Estávamos no início dos anos cinquenta. Os meios de Saúde eram muito escassos no País e com mais acuidade nas regiões do Interior.
Naquela aldeia vouzelense, a da minha origem, a minha saudosa mãe estava muito mal. Eu teria 6 ou 7 anitos e, durante dois dias, ia ouvindo, na surdina do corredor que dava acesso ao quarto onde ela era assistida, que "seria um milagre salvá-la", pois havia perdido muito sangue.
Lembro-me que ia chorando e rezando pelos cantos do casarão, em inocentes apelos ao Deus do Mundo, para que a minha mãe recuperasse.
Ao segundo dia de aflição, enquanto o Doutor Simões procedia a transfusões de sangue, numa derradeira tentativa de a salvar, uma tia insistia comigo para que fosse comer alguma coisa, pois estava num jejum de dois dias, por recusar qualquer alimento.
No corredor, junto à porta do quarto, respondi-lhe, em desespero, que só comeria quando a minha mãe estivesse curada.
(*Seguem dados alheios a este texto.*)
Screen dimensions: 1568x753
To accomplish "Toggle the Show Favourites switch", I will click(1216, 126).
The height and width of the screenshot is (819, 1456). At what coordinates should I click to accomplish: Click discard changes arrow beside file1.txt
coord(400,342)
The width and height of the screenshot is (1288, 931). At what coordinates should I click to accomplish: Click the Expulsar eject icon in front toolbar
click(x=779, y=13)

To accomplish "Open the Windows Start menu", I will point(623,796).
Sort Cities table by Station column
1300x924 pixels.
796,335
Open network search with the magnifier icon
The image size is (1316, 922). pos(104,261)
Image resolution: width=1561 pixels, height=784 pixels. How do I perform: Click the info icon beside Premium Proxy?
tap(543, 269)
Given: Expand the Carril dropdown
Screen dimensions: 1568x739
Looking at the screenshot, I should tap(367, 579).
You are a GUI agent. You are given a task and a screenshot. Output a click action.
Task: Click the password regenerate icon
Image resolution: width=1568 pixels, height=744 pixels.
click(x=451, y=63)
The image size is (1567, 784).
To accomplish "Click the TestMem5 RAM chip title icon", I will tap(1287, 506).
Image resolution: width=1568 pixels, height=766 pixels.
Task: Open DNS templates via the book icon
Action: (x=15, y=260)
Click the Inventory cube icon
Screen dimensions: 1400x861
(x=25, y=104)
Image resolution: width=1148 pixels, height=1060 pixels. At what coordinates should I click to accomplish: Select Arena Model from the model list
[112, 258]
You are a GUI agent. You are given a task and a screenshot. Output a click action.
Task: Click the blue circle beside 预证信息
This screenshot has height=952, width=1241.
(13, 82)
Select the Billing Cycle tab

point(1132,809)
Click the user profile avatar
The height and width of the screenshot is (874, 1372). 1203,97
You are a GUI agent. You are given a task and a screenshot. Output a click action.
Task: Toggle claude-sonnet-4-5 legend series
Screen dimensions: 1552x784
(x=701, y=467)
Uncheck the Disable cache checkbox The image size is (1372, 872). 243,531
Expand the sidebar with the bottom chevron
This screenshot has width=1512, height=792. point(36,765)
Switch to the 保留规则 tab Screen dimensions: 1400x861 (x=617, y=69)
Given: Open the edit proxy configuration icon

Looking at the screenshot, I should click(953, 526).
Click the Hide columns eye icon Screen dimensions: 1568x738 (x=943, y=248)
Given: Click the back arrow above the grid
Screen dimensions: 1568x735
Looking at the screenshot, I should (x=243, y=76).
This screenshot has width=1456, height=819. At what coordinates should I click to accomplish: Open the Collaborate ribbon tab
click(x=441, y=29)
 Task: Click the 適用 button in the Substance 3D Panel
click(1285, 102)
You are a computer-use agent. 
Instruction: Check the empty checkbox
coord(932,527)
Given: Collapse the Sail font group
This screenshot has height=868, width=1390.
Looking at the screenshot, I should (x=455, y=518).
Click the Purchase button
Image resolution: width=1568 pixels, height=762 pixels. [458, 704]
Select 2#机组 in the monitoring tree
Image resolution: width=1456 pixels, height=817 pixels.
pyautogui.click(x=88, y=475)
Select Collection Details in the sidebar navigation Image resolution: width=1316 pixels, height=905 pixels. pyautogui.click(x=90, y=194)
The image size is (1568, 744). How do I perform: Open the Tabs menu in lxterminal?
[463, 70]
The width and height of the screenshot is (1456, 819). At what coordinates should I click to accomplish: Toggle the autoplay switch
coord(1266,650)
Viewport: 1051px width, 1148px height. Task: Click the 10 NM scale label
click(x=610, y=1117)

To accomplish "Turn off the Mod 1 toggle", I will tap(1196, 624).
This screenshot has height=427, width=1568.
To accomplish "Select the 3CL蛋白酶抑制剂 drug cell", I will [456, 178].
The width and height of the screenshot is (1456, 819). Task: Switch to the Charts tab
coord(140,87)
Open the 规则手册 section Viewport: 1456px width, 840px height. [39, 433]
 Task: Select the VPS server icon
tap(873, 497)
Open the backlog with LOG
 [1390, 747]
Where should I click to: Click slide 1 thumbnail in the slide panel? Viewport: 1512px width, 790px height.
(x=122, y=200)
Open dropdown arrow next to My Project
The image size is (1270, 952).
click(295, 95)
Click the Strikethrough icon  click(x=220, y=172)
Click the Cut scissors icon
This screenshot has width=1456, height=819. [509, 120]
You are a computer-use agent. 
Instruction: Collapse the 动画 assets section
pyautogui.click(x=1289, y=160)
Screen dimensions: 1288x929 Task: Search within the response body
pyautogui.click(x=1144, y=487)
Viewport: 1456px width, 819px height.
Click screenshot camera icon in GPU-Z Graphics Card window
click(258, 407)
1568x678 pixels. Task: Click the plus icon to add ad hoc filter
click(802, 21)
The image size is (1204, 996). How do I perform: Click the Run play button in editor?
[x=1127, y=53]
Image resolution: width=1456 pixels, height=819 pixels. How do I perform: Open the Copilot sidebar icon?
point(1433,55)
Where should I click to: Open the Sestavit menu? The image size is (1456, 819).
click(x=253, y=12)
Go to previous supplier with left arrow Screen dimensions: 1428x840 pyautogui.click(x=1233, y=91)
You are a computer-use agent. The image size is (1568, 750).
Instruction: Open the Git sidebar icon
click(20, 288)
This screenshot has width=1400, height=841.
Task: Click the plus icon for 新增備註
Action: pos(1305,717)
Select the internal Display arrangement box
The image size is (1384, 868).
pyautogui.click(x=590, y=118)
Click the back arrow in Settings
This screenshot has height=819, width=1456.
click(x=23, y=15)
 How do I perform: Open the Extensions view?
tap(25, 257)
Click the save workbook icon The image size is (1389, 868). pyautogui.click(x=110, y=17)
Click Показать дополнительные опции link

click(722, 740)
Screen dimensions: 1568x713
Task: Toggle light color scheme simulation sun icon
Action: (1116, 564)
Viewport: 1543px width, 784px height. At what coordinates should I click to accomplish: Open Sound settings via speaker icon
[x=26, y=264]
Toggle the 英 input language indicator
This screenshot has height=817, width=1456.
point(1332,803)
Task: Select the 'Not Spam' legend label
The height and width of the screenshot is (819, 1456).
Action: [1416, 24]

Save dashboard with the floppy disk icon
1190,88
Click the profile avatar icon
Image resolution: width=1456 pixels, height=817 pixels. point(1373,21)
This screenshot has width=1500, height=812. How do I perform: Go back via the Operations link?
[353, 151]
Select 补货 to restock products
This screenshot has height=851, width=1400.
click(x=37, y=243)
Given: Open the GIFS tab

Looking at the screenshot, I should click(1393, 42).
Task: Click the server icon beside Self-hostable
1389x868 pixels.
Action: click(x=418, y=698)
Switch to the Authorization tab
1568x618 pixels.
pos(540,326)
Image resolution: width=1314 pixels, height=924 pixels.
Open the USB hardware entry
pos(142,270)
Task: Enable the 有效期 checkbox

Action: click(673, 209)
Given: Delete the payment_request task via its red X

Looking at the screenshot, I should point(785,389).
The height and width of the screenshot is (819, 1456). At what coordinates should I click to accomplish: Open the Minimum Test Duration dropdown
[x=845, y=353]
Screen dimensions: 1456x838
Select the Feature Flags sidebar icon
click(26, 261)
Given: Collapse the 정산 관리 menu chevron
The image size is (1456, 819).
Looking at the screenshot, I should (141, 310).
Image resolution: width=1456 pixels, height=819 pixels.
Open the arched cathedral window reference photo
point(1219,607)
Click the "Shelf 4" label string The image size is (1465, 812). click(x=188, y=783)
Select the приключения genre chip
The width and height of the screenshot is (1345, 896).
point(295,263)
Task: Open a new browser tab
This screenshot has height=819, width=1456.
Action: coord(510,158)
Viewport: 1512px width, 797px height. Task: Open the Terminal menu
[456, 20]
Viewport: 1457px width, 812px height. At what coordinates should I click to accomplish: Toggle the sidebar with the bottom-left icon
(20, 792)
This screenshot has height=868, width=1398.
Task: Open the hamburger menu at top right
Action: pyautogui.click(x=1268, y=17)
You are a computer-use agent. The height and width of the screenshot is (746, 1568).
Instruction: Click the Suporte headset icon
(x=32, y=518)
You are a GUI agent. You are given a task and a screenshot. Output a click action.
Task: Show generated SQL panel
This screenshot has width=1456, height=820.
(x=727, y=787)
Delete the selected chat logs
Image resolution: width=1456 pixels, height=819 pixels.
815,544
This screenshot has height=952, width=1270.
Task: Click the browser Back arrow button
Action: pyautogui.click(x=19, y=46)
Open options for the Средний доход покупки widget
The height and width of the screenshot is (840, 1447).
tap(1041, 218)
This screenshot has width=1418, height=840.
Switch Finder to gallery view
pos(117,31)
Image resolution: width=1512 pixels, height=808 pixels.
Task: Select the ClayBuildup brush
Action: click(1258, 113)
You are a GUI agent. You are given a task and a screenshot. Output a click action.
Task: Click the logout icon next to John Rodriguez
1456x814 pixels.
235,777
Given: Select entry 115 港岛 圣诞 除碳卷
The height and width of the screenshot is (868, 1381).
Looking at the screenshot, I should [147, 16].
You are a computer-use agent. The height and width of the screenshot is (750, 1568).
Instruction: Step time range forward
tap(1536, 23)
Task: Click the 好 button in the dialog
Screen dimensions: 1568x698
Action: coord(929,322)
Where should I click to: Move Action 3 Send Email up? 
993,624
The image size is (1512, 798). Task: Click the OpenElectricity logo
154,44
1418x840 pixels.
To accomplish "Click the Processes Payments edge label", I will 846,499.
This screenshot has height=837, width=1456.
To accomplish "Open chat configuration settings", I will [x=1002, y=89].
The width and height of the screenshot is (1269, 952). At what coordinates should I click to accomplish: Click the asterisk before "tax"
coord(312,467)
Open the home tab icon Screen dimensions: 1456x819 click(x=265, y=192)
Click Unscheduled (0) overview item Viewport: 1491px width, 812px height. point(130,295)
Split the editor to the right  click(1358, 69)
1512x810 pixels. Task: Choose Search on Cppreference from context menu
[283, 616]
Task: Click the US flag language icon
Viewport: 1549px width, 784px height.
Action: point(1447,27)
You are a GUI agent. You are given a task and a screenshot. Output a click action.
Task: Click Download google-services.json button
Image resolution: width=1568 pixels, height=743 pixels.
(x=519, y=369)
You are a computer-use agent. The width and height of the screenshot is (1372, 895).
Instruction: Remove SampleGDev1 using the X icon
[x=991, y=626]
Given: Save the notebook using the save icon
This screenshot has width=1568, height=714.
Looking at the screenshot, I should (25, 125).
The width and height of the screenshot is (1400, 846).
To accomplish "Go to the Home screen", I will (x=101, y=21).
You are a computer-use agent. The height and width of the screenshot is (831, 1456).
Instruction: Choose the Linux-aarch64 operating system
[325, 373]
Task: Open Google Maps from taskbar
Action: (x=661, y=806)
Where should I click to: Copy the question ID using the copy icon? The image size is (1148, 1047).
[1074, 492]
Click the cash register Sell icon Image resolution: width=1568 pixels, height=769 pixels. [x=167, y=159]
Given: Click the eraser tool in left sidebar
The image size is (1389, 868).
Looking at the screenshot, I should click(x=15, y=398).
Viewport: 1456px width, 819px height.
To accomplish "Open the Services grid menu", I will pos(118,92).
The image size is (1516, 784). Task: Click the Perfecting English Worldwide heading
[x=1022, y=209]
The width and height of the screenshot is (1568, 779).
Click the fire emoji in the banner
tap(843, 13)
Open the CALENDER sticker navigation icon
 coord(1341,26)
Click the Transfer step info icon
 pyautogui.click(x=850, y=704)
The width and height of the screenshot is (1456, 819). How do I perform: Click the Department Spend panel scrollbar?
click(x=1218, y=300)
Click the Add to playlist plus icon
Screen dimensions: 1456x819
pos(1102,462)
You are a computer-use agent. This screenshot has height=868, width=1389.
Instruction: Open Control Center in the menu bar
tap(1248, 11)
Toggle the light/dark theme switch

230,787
A minha resposta foi ouvida pelo Doutor que vinha a sair e que, recuando uns passos, me colocou uma mão na nuca e me disse com a voz embargada:
- Vai comer, que a tua maezinha está salva!
Esta frase cresceu comigo e já meia dúzia de pêlos me despontavam no bigode insólito, quando me cruzava com o Doutro Simões pelas ruas de Vouzela, não era um médico que via, mas um salvador, que me inspirava respeito e alguma devoção.
E, porque é público, entre os lafonenses que este meu episódio intimista se replicou, durante anos, em muitos lares e unidades de saúde lafonenses, é justo que reconheça que toda a minha admiração e gratidão eternas por este Grande Homem e Grande Médico é, afinal, abrangente a toda a Sociedade Lafonense que nunca o esquecerá.
Por mim, o ter coragem de relatar algo muito meu, muito pessoal e que me acompanhou durante décadas, é, só por si, o meu preito de homenagem na despedida sentida que faço a um grande vulto, uma Alma Grande de Vouzela!|
Obrigado, Doutor Simões. Repouse na Paz que soube merecer!